Devait-il justement m’arriver de cohabiter avec le plus superstitieux des Napolitains ? Sa réponse m’avait agacé, mais je fis semblant de m’amuser à son jeu. D’ailleurs, il n’avait pas fini de m’étonner :
— J’ai aussi un autre souci, dit-il, je ne veux pas vous entraîner dans une chaîne dangereuse ! Car 36… c’est votre âge aussi ! Puisque vous me l’avez dit, je sais qu’au mois de mai vous fêterez votre anniversaire !

— Donc, selon votre pensée, il suffit d’un carambolage pour que le 36 cogne contre le 63 avec des conséquences inimaginables ! Il vous manque pourtant d’autres numéros pour parier au loto !

— Il y a le 72…
— Ne plaisantez pas, protestai-je, vous savez déjà que je suis née en 1972 ! Et je sais bien que la parabole du communisme en Europe n’a duré que 72 ans : du 1917 au 1989 !
— Et moi, alors ? insista Michele. Je suis né 72 ans pile après la naissance de mon grand-père, tandis qu’exactement 72 ans viennent de passer depuis sa mort… Après, il y a le 9 !
— Le 9 ? Vous me faites peur !
— Prenez le 63, le 36 et le 72… Après, réduisez-les chacun à un seul numéro : 6 et 3 font 9 ; 3 et 6 font 9 ; 7 et 2 font 9, encore ! Sans compter que nous habitons au numéro 9 de la rue de la Lune, à 9 pas de la ligne 9 du métro !

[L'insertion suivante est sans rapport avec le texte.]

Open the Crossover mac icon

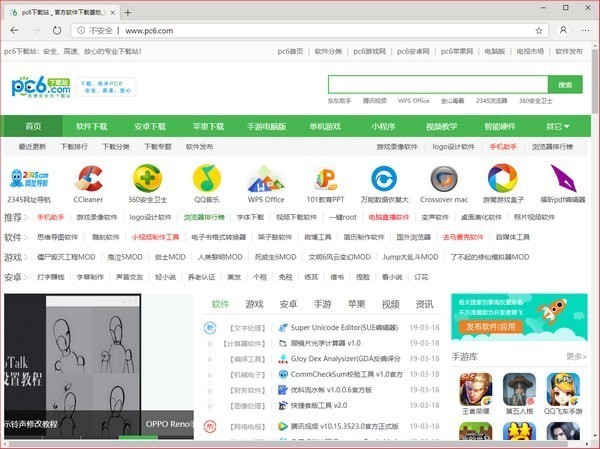click(443, 179)
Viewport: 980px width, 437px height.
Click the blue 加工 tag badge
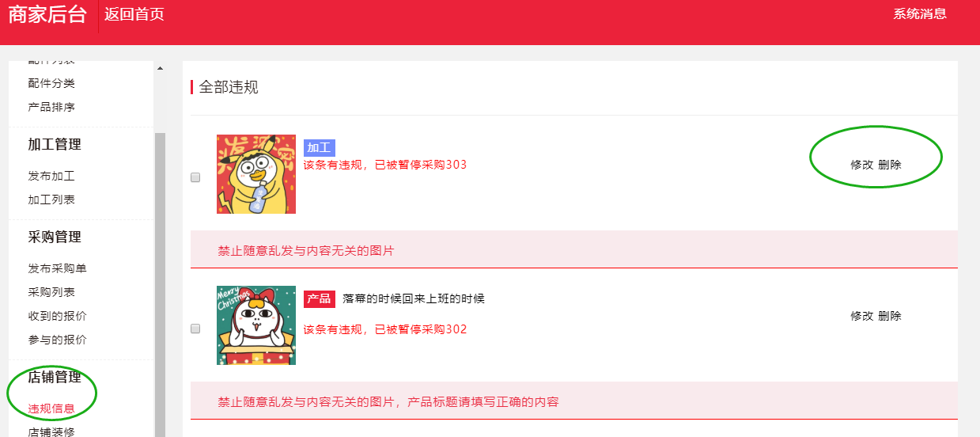320,148
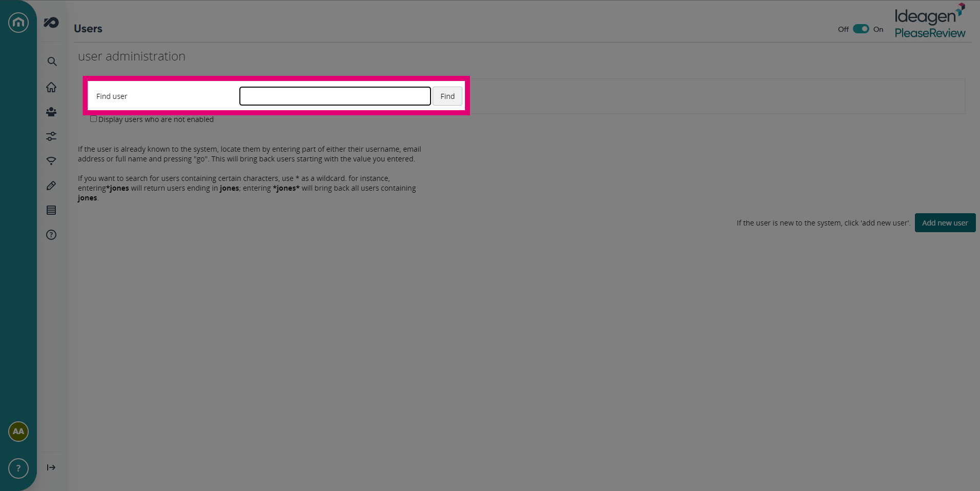The width and height of the screenshot is (980, 491).
Task: Open the users group icon in sidebar
Action: click(51, 112)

— Laissez tranquille la ligne 9, tenez-la en dehors de toutes ces folies ! dis-je, en touchant mon ventre comme l’aurait fait une femme enceinte. Je crois que vous vous trompez. 9 c’est le numéro des cycles qui s’achèvent, mais aussi celui des vies qui commencent !

— Que voulez-vous dire ? dit-il, intéressé, avant de rôder dans la pièce comme un gorille en cage qui s’amuse à compter avec ses doigts poilus.

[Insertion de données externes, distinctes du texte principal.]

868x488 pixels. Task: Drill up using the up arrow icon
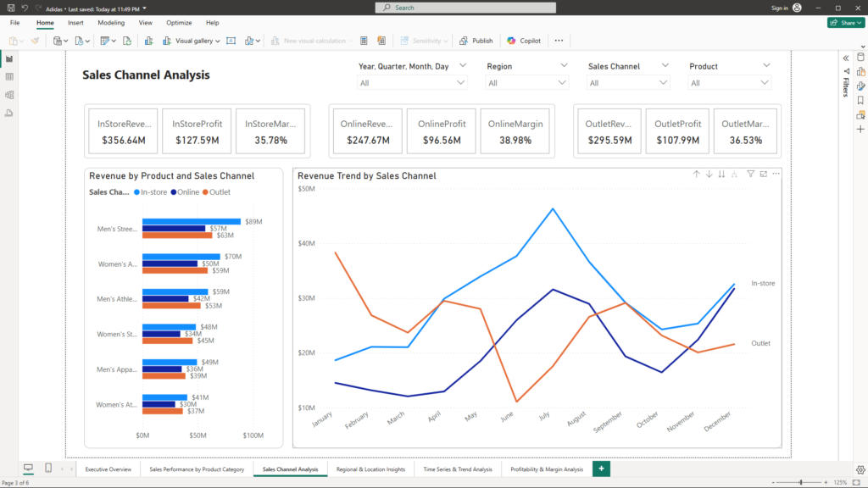coord(697,174)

— Si le 9 est un numéro symbolique, répondais-je avec chaleur, je préfère penser que c’est pour le bien et non pour le mal… Car ce n’est pas dit que nous devons forcément rompre avec le passé, dis-je, en changeant de ton… Au contraire, nous devons avancer sans nous retourner en arrière ! Ensuite, voyant l’appréhension s’emparer de mon interlocuteur, je redevins calme :

— Asseyez-vous un instant ! Vous risquez de devenir un manège humain !

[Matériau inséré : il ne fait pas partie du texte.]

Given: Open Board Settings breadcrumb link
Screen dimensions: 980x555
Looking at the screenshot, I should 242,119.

Tandis qu’il demeurait perplexe sur sa chaise près de la fenêtre en contrelune, je me rendis dans ma chambre pour y récupérer une cigarette. Cela faisait partie de notre entente, une cigarette dans la salle commune pour bien conclure la soirée… Une fois exploité le rite de l’allumage et de la première bouffée, je lui fis ma proposition concrète :
— J’ai un ami qui travaille à la télévision… un réalisateur. Je l’ai rencontré hier chez les « Garibaldiens », rue Vinaigriers, où je cherchais des traces du passage de votre grand-père Gaetano.
— Comment s’appelle ce monsieur ?

— Olivier Jardin. Et le titre de son programme est… « L’entrevue impossible ». Dès qu’il a vu que je m’intéressais à cette figure mineure de la Résistance, il ne lâche pas prise. Il m’a téléphoné dix fois déjà. Après une fausse Rosa Luxembourg et le pantin de Filippo Turati, il aimerait justement interviewer votre ancêtre.
— Je ne peux pas apporter grand-chose à cette enquête. Je n’ai qu’une lettre de Turati à Gaetano, quelque part. C’est d’ailleurs la seule trace de leur correspondance survécue à l’incendie.
— Quel incendie ?
— Le Fahrenheit 451 de ma famille dit-il d’un air affligé.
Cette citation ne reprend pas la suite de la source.